## Exercise
Can you output the records below exactly as they are written?

[Dataset entries]
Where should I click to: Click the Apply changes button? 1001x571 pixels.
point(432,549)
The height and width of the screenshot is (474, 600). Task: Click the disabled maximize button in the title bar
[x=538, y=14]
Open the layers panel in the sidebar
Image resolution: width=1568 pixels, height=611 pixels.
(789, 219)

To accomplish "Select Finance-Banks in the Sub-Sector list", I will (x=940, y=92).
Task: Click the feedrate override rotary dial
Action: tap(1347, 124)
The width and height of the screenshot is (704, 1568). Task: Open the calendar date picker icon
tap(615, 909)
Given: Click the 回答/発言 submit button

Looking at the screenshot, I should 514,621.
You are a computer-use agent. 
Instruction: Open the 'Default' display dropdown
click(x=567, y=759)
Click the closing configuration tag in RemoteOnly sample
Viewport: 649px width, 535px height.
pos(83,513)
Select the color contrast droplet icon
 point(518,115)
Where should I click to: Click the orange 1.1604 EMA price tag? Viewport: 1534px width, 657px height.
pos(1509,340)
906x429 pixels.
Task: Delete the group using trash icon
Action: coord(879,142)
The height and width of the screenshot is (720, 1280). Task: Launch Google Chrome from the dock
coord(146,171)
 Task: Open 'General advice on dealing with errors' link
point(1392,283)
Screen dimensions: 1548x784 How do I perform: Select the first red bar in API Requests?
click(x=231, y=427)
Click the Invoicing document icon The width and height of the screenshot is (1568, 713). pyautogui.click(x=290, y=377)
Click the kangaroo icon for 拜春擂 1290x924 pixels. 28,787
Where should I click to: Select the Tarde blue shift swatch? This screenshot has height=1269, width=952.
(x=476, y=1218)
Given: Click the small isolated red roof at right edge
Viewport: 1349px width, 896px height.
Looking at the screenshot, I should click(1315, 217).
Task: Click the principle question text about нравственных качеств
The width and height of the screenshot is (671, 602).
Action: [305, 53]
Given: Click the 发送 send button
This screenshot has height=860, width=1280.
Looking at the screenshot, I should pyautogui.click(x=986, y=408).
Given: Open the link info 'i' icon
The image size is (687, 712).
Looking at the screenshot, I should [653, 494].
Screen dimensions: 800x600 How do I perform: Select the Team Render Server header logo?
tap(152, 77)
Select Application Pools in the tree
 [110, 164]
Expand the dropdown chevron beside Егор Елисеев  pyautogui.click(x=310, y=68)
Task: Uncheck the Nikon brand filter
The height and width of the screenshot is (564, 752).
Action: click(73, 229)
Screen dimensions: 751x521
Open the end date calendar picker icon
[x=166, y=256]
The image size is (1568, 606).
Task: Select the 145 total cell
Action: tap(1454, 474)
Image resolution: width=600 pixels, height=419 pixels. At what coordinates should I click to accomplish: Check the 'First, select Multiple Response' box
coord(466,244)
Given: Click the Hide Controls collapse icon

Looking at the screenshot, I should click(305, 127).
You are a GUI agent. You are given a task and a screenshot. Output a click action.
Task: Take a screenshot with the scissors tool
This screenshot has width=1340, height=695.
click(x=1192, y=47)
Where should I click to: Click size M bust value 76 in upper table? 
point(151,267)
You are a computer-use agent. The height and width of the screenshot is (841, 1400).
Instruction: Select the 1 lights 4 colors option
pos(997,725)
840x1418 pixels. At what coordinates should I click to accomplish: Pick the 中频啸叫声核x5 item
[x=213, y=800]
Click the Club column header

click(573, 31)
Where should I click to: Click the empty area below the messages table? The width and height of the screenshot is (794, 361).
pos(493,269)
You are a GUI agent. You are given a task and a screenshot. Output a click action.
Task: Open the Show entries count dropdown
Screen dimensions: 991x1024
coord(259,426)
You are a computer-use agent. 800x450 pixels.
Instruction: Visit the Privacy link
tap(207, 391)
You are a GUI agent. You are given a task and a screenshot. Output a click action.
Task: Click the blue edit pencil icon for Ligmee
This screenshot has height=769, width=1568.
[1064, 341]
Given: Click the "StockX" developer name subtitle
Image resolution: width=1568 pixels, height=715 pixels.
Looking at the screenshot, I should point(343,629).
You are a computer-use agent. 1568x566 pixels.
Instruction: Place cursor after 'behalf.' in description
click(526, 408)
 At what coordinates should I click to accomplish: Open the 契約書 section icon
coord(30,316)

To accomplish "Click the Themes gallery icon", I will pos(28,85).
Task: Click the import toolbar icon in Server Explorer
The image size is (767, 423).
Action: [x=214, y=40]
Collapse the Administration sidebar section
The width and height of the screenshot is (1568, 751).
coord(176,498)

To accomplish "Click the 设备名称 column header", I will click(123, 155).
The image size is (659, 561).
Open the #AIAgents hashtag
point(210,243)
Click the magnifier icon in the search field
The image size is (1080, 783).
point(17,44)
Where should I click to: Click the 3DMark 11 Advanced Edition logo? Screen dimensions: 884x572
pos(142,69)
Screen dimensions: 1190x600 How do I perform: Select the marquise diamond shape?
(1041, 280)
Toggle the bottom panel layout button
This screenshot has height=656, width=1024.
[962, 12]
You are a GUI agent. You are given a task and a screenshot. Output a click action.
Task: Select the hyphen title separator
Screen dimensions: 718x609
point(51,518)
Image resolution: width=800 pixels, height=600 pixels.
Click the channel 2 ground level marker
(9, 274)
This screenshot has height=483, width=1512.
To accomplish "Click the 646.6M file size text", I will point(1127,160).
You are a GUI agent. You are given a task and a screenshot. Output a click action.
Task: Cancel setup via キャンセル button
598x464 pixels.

## Response to the exercise
Where should I click to: Click the Apply changes button? 1001x571 pixels.
point(432,549)
The height and width of the screenshot is (474, 600). Task: Click the disabled maximize button in the title bar
[x=538, y=14]
Open the layers panel in the sidebar
Image resolution: width=1568 pixels, height=611 pixels.
(789, 219)

To accomplish "Select Finance-Banks in the Sub-Sector list", I will (x=940, y=92).
Task: Click the feedrate override rotary dial
Action: tap(1347, 124)
The width and height of the screenshot is (704, 1568). Task: Open the calendar date picker icon
tap(615, 909)
Given: Click the 回答/発言 submit button

Looking at the screenshot, I should 514,621.
You are a computer-use agent. 
Instruction: Open the 'Default' display dropdown
click(x=567, y=759)
Click the closing configuration tag in RemoteOnly sample
Viewport: 649px width, 535px height.
pos(83,513)
Select the color contrast droplet icon
 point(518,115)
Where should I click to: Click the orange 1.1604 EMA price tag? Viewport: 1534px width, 657px height.
pos(1509,340)
906x429 pixels.
Task: Delete the group using trash icon
Action: coord(879,142)
The height and width of the screenshot is (720, 1280). Task: Launch Google Chrome from the dock
coord(146,171)
 Task: Open 'General advice on dealing with errors' link
point(1392,283)
Screen dimensions: 1548x784 How do I perform: Select the first red bar in API Requests?
click(x=231, y=427)
Click the Invoicing document icon The width and height of the screenshot is (1568, 713). pyautogui.click(x=290, y=377)
Click the kangaroo icon for 拜春擂 1290x924 pixels. 28,787
Where should I click to: Select the Tarde blue shift swatch? This screenshot has height=1269, width=952.
(x=476, y=1218)
Given: Click the small isolated red roof at right edge
Viewport: 1349px width, 896px height.
Looking at the screenshot, I should click(1315, 217).
Task: Click the principle question text about нравственных качеств
The width and height of the screenshot is (671, 602).
Action: [305, 53]
Given: Click the 发送 send button
This screenshot has height=860, width=1280.
Looking at the screenshot, I should pyautogui.click(x=986, y=408).
Given: Open the link info 'i' icon
The image size is (687, 712).
Looking at the screenshot, I should [653, 494].
Screen dimensions: 800x600 How do I perform: Select the Team Render Server header logo?
tap(152, 77)
Select Application Pools in the tree
 [110, 164]
Expand the dropdown chevron beside Егор Елисеев  pyautogui.click(x=310, y=68)
Task: Uncheck the Nikon brand filter
The height and width of the screenshot is (564, 752).
Action: click(73, 229)
Screen dimensions: 751x521
Open the end date calendar picker icon
[x=166, y=256]
The image size is (1568, 606).
Task: Select the 145 total cell
Action: tap(1454, 474)
Image resolution: width=600 pixels, height=419 pixels. At what coordinates should I click to accomplish: Check the 'First, select Multiple Response' box
coord(466,244)
Given: Click the Hide Controls collapse icon

Looking at the screenshot, I should click(305, 127).
You are a GUI agent. You are given a task and a screenshot. Output a click action.
Task: Take a screenshot with the scissors tool
This screenshot has width=1340, height=695.
click(x=1192, y=47)
Where should I click to: Click size M bust value 76 in upper table? 
point(151,267)
You are a computer-use agent. The height and width of the screenshot is (841, 1400).
Instruction: Select the 1 lights 4 colors option
pos(997,725)
840x1418 pixels. At what coordinates should I click to accomplish: Pick the 中频啸叫声核x5 item
[x=213, y=800]
Click the Club column header

click(573, 31)
Where should I click to: Click the empty area below the messages table? The width and height of the screenshot is (794, 361).
pos(493,269)
You are a GUI agent. You are given a task and a screenshot. Output a click action.
Task: Open the Show entries count dropdown
Screen dimensions: 991x1024
coord(259,426)
You are a computer-use agent. 800x450 pixels.
Instruction: Visit the Privacy link
tap(207, 391)
You are a GUI agent. You are given a task and a screenshot. Output a click action.
Task: Click the blue edit pencil icon for Ligmee
This screenshot has height=769, width=1568.
[1064, 341]
Given: Click the "StockX" developer name subtitle
Image resolution: width=1568 pixels, height=715 pixels.
Looking at the screenshot, I should point(343,629).
You are a computer-use agent. 1568x566 pixels.
Instruction: Place cursor after 'behalf.' in description
click(526, 408)
 At what coordinates should I click to accomplish: Open the 契約書 section icon
coord(30,316)

To accomplish "Click the Themes gallery icon", I will pos(28,85).
Task: Click the import toolbar icon in Server Explorer
The image size is (767, 423).
Action: [x=214, y=40]
Collapse the Administration sidebar section
The width and height of the screenshot is (1568, 751).
coord(176,498)

To accomplish "Click the 设备名称 column header", I will click(123, 155).
The image size is (659, 561).
Open the #AIAgents hashtag
point(210,243)
Click the magnifier icon in the search field
The image size is (1080, 783).
point(17,44)
Where should I click to: Click the 3DMark 11 Advanced Edition logo? Screen dimensions: 884x572
pos(142,69)
Screen dimensions: 1190x600 How do I perform: Select the marquise diamond shape?
(1041, 280)
Toggle the bottom panel layout button
This screenshot has height=656, width=1024.
[962, 12]
You are a GUI agent. You are given a task and a screenshot. Output a click action.
Task: Select the hyphen title separator
Screen dimensions: 718x609
point(51,518)
Image resolution: width=800 pixels, height=600 pixels.
Click the channel 2 ground level marker
(9, 274)
This screenshot has height=483, width=1512.
To accomplish "Click the 646.6M file size text", I will point(1127,160).
You are a GUI agent. You are given a task and a screenshot. Output a click action.
Task: Cancel setup via キャンセル button
598x464 pixels.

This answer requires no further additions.